## Excerpted text
## BEGIN
5.1           Designation of Participants.   All Eligible Persons are eligible to be designated by the Committee to receive Awards and become Participants under the Plan. The Committee has the authority, in its discretion, to determine and designate from time to time those Eligible Persons who are to be granted Awards, the types of Awards to be granted and the number of shares of Common Stock or units subject to Awards granted under the Plan. In selecting Eligible Persons to be Participants and in determining the type and amount of Awards to be granted under the Plan, the Committee shall consider any and all factors that it deems relevant or appropriate.
 
5.2           Determination of Awards.   The Committee shall determine the terms and conditions of all Awards granted to Participants in accordance with its authority under Section 3.2 hereof. An Award may consist of one type of right or benefit hereunder or of two or more such rights or benefits granted in tandem or in the alternative.  To the extent deemed appropriate by the Committee, an Award shall be evidenced by an Award Agreement as described in Section 16.1 hereof.
## END
## Data block
## BEGIN
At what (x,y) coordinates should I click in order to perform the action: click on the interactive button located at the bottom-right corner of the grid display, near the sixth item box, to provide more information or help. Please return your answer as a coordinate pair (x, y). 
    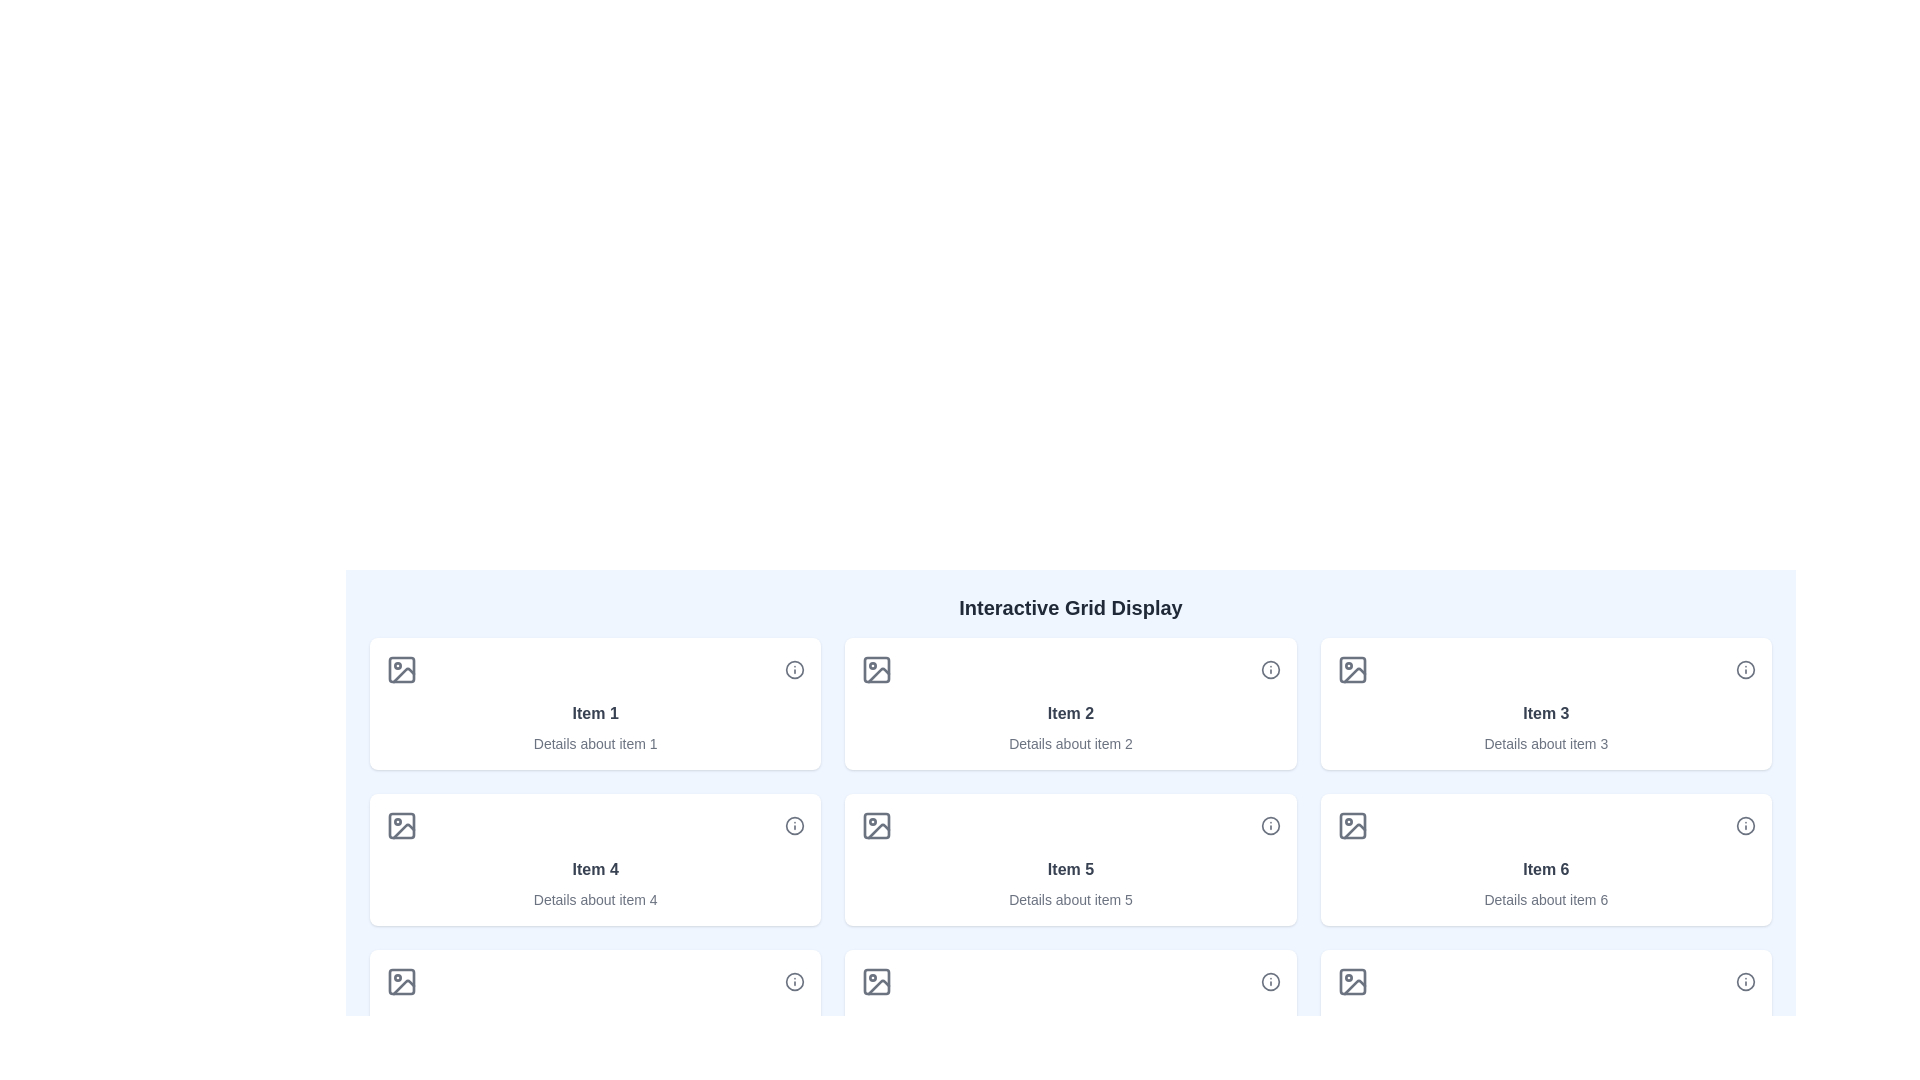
## END
## Required work
**A)** In the plan excerpt, what authority does the Committee rely on to set the terms and conditions of Awards, and what can a single Award be made up of? Answer in one to three sentences.
**B)** Reproduce word for word the stretch of the plan excerpt from "5.1           Designation" through "relevant or appropriate.".

## Answers for the exercise
**A)** The Committee sets the terms and conditions of all Awards under its authority in Section 3.2 of the Plan. A single Award can be one type of right or benefit, or two or more such rights or benefits granted in tandem or in the alternative.

**B)**
5.1           Designation of Participants.   All Eligible Persons are eligible to be designated by the Committee to receive Awards and become Participants under the Plan. The Committee has the authority, in its discretion, to determine and designate from time to time those Eligible Persons who are to be granted Awards, the types of Awards to be granted and the number of shares of Common Stock or units subject to Awards granted under the Plan. In selecting Eligible Persons to be Participants and in determining the type and amount of Awards to be granted under the Plan, the Committee shall consider any and all factors that it deems relevant or appropriate.